Tawdry repeat performances, long
with Pavarotti and Friends concerts at Modena where he duetted with
the likes of Elton John, Liza Minelli and Barry White, tarnished an
artistic reputation already damaged by frequent cancellations. He once
called in sick to Covent Garden from a beach on a south sea island,
girls in grass skirts dancing all around.
But for his public Pavarotti could
do no wrong and when he deigned to return to the Royal Opera House he
was the one who bestowed a smile of forgiveness. Breslin brutally exposed
his human failings in a post-break-up memoir, The King and I,
and Big Lucy beamed on regardless. Like a battleship surrounded by fishing
boats, he was untouchable and unsinkable.
No one could claim to know him
well, for there was never much to know. He seldom opened a book, had
little curiosity about life or the hereafter, and very little conversation
that did not concern pasta, football, horses, fast cars and the latest
tittle-tattle from the opera gossip machine. He went through life innocent,
and his wounded look when charged with deception – he was caught miming
in concert to his own recordings – or tax fraud would have melted
the heart of a hanging judge.
Pavarotti was a phenomenon of nature.
No singer had such ease of delivery, such glorious ability to find a
sound somewhere in his depths and allow it to materialise as if unaided
by human effort. He was unequalled as a young man in bel canto roles,
usually as Sutherland’s foil, outstandingly as Nemorino in L’elisir
d’amore.

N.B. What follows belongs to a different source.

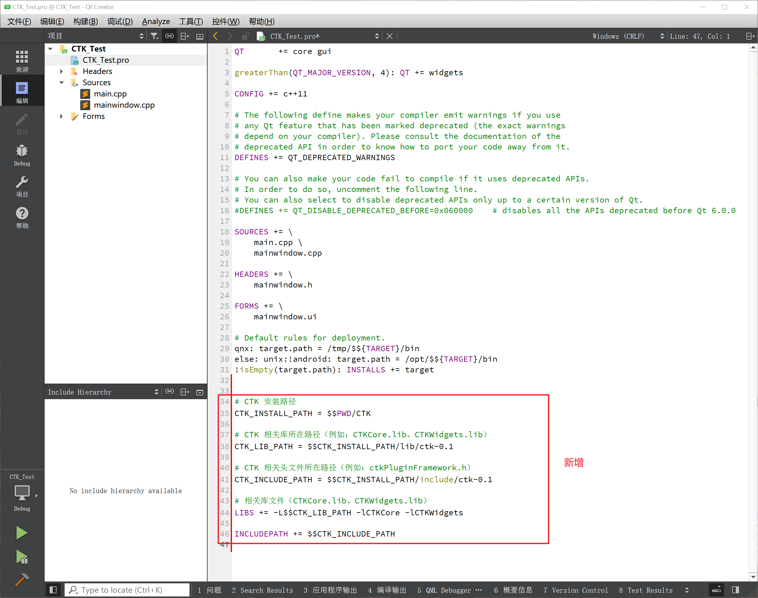Open the 构建(B) menu
758x598 pixels.
point(85,21)
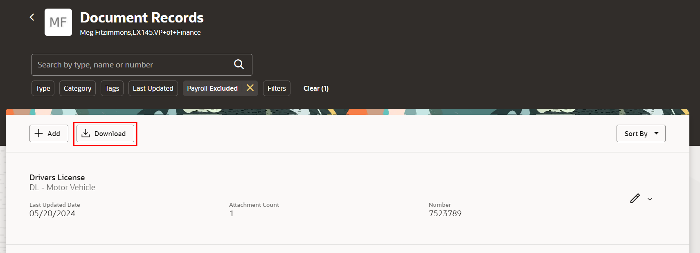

In midlife, his Rodolfo in La Boheme and Riccardo
in Ballo in Maschera were epochal, as were Cavaradossi in
Tosca and the Duke in Rigoletto.
He read music with difficulty and
feared the later, darker Verdi, but his recordings of the Requiem
with Solti, Muti and Karajan will be treasured forever for their simple
spirituality. His long farewell was truncated by pancreatic cancer and
the accumulated detriments of obesity. Yet for all his suffering Pavarotti
will have died with a smile, knowing that he had added greatly to the
sum of human happiness and that, like Sinatra with whom he once duetted,
he had done it in no way but his own.